As an aside, we don't support the concept of "Jobs" natively in aca today. Apps are considered always running so I have a feeling this could be based on your use of cron within the app itself. Jobs are currently being designed and will support triggering via cron. I am unsure if this workload will run properly based on your use of cron within the app itself.

It's hard to troubleshoot this without access to your env. Do you mind opening a support ticket so we can properly address? If not can you send your env details and this github issue to acasupport@microsoft.com?

Masahigo commented 2 years ago

Can you instruct how to override the default health probe via Azure CLI? I couldn't find an example from here.

I noticed the NodeJS http server implementation was having some race condition issues, I was able to reproduce that same error ".. connection refused" locally.

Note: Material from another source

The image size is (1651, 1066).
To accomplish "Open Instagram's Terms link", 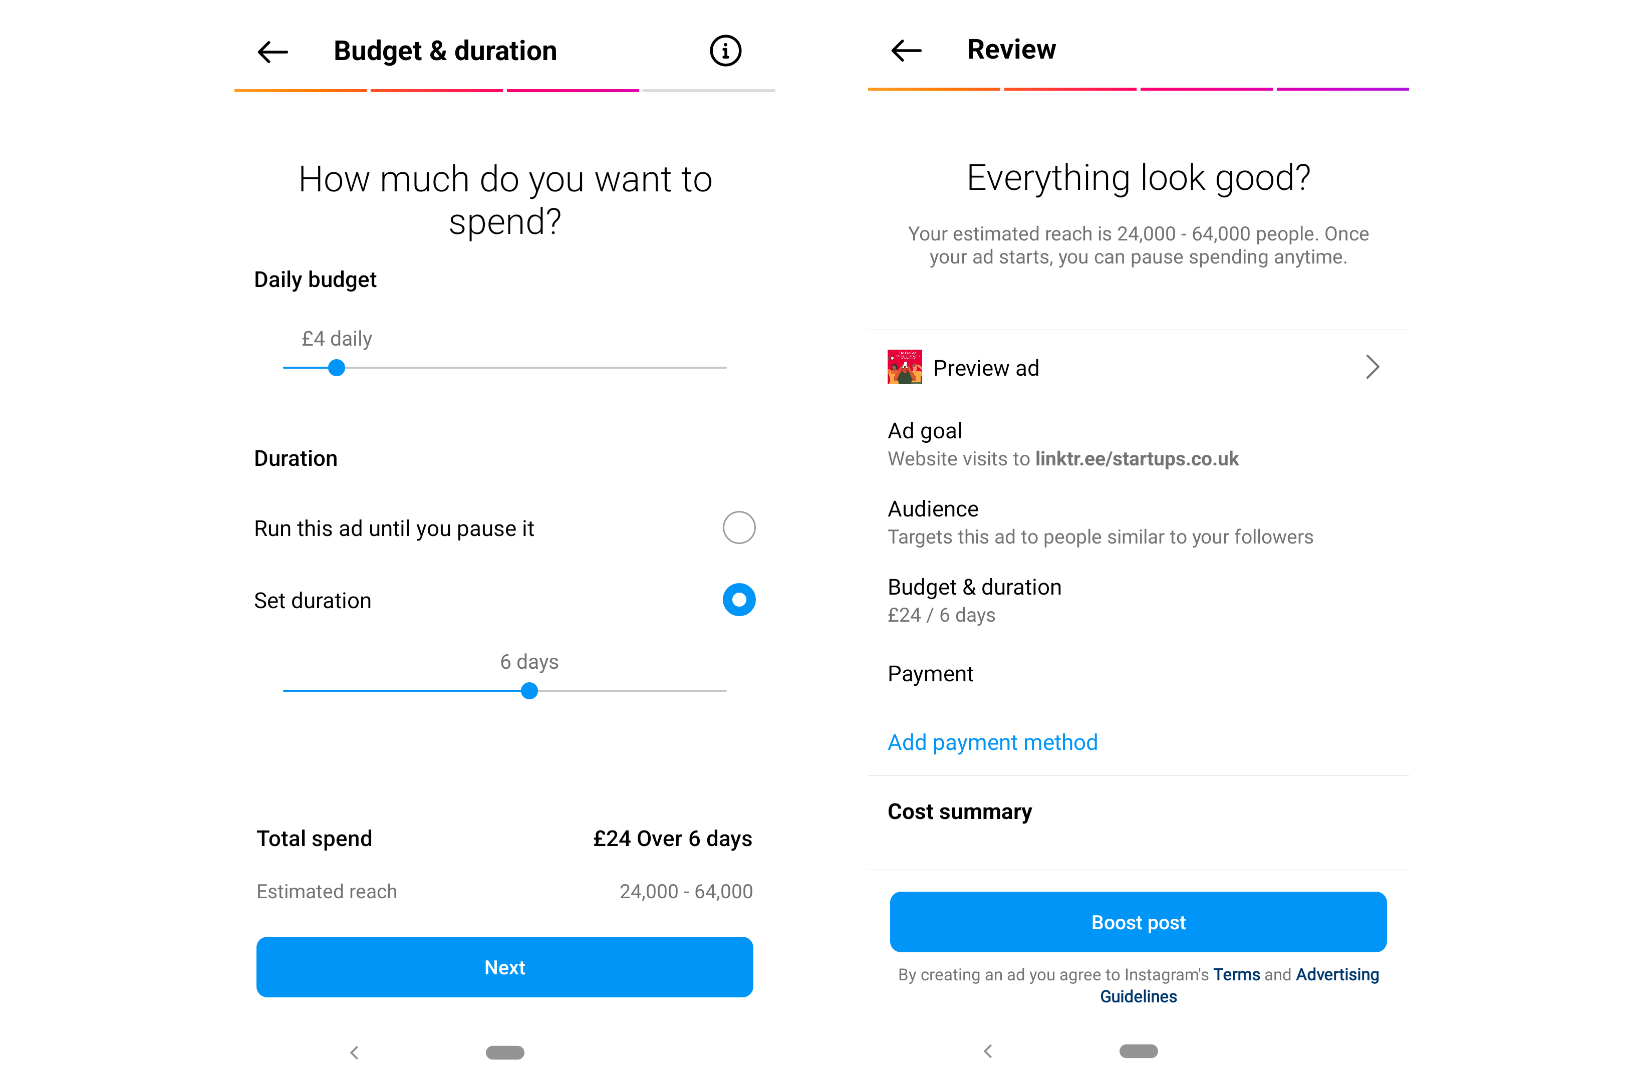I will coord(1236,975).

kendallroden commented 2 years ago

Via the CLI you can pass in a yaml file: https://learn.microsoft.com/en-us/azure/container-apps/health-probes?tabs=yaml#http-probes to override the default. Is not required to override them, more so just wanted to indicate that is what that error message is coming from :)

Masahigo commented 2 years ago

The race condition issue I mentioned about was fixed by making the following change: adding return to close the HTTP connections from the startup probe

const server = http.createServer((req, res) => {
            res.statusCode = 200;
            res.setHeader('Content-Type', 'text/plain');
            return res.end('Background worker\n');
});

But the service itself is still stuck to provisioning state - at least in that Revision management UI view. Seems the way I've implemented the cron job within the service is the root cause for it.

Nevertheless, the service is working as intended to so closing this issue for now.